Backdoor Roth IRA for Physicians: 2026 Rules and the Pro-Rata Trap

Yohance Harrison
June 27, 2026
A Backdoor Roth lets physicians above the income limit still fund a Roth IRA in 2026: contribute up to $7,500 to a nondeductible traditional IRA, then convert it. The pro-rata rule is the trap, because any pre-tax IRA balance on December 31 makes part of the conversion taxable.

Most attending physicians earn above the income limit for direct Roth IRA contributions. In 2026 that limit phases out between $242,000 and $252,000 for married couples filing jointly. The Backdoor Roth is the legal path around it.

The two steps

  1. Contribute up to $7,500 to a traditional IRA as a nondeductible contribution.
  2. Convert that traditional IRA to a Roth IRA, usually soon after.

Done cleanly, the money lands in a Roth, where it grows and comes out tax-free in retirement.

The pro-rata trap

Here is where physicians get surprised. The pro-rata rule treats all of your traditional, SEP, and SIMPLE IRAs as one combined pool.
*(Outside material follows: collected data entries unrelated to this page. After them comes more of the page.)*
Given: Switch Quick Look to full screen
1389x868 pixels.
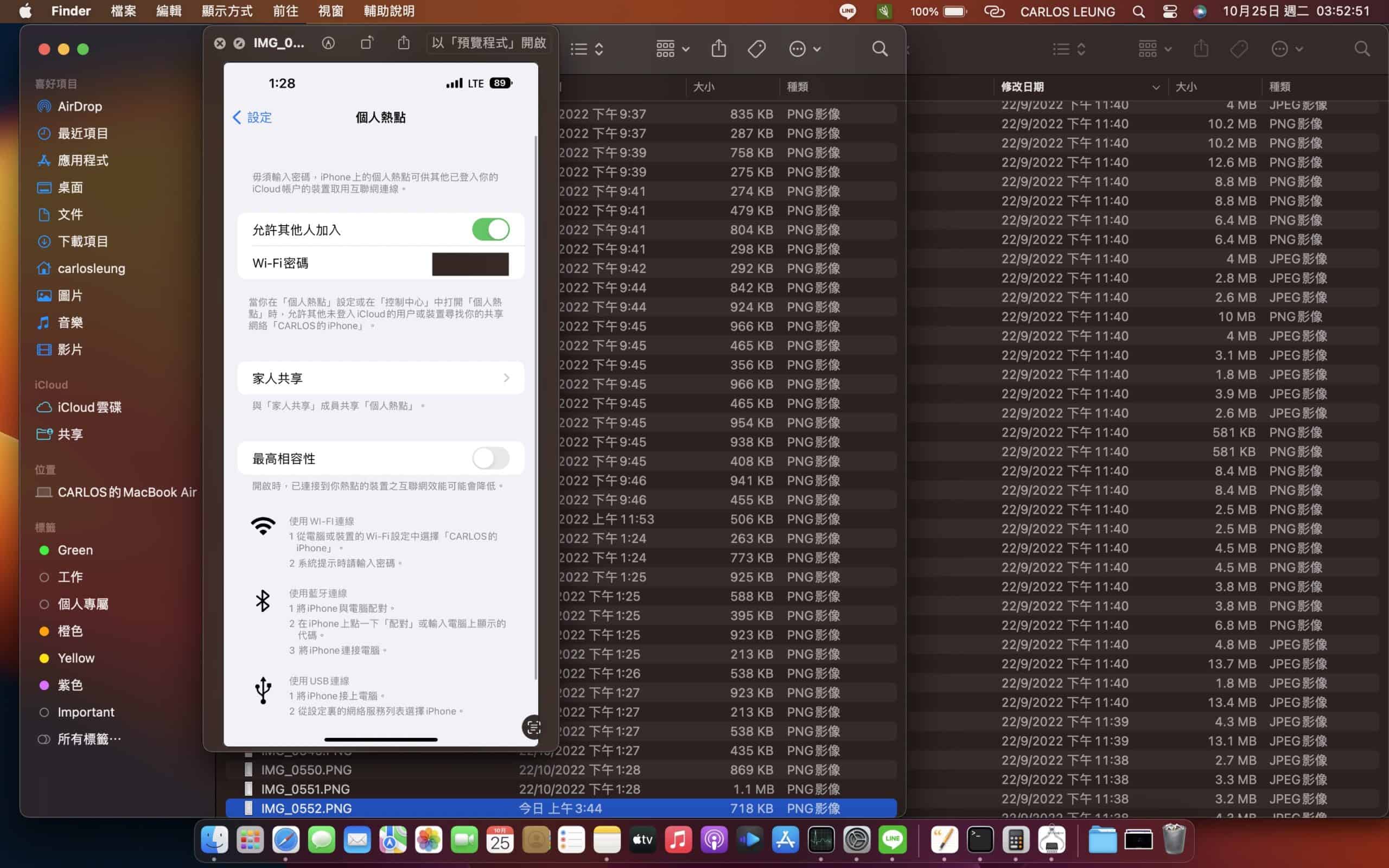Looking at the screenshot, I should 239,43.
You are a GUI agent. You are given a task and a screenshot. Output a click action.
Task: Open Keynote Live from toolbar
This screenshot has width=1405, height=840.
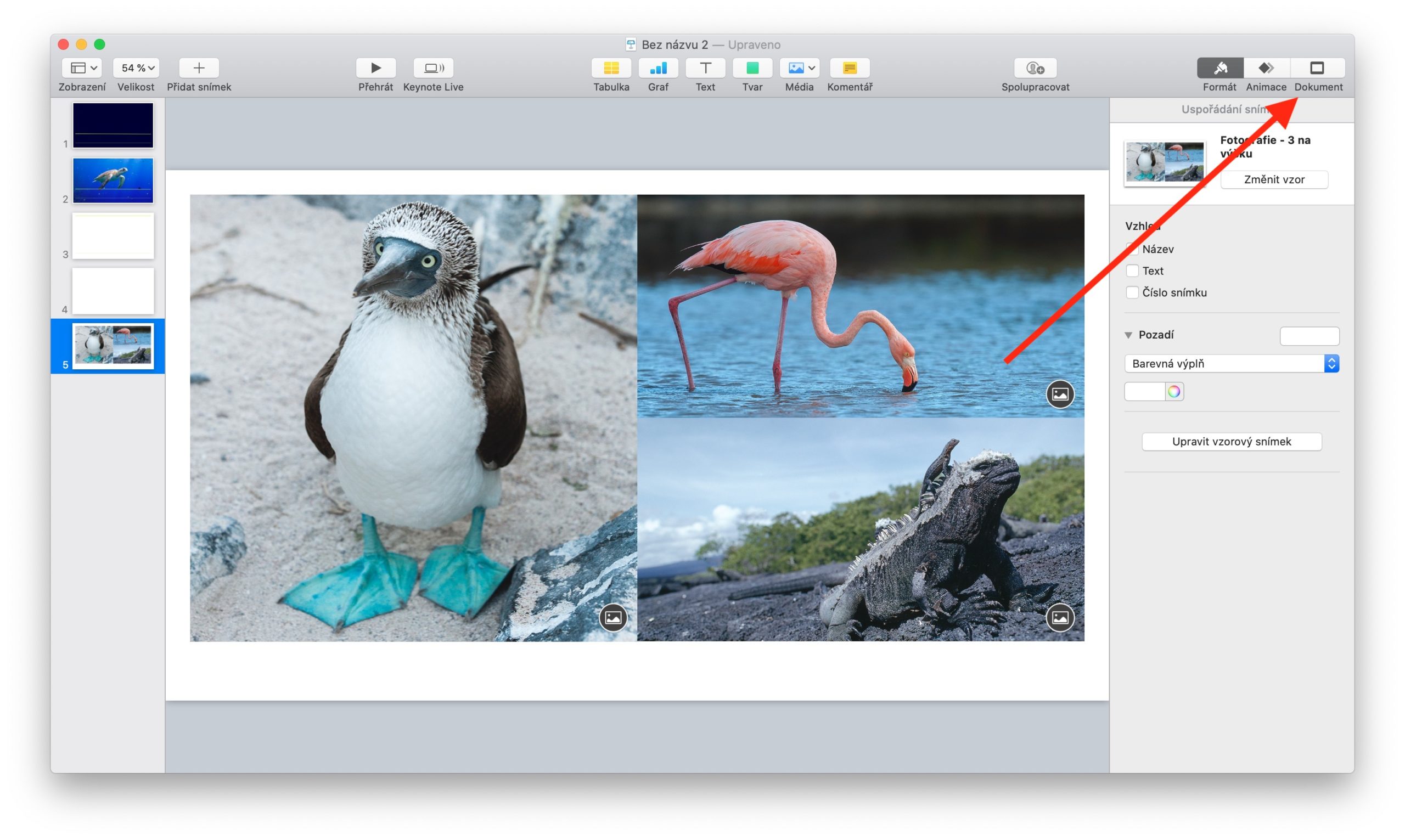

When you convert, the IRS looks at the ratio of pre-tax to after-tax dollars across that whole pool, using your December 31 balance. If you hold a pre-tax IRA, part of your conversion becomes taxable, even if you contributed and converted on the same day. Timing within the year does not change it; only the year-end balance counts.

How to clear the trap

The common fix is to empty your pre-tax IRA before December 31, usually by rolling it into your current 401(k) or 403(b) when the plan accepts rollovers. With no pre-tax IRA balance at year-end, the conversion stays clean.

The behavioral note

Overconfidence is the risk here. The Backdoor Roth looks simple enough to handle alone, and a single misstep with the pro-rata rule creates a tax bill you did not expect. The strategy rewards getting the sequence right.

Your next step

If you have an old pre-tax IRA or you are setting up your first Backdoor Roth, book a 15-minute complimentary discovery call and we will map the clean version.

How much can I put in a Backdoor Roth in 2026?

Up to $7,500, the same as the traditional IRA contribution limit. Those age 50 and over can add a $1,100 catch-up.

What is the pro-rata rule?

It treats all your traditional, SEP, and SIMPLE IRAs as one pool and taxes the pre-tax portion of any conversion, based on your December 31 balance.

How do I avoid pro-rata tax on a Backdoor Roth?

Move any pre-tax IRA balance into your 401(k) or 403(b) before year-end, so you hold no pre-tax IRA money on December 31.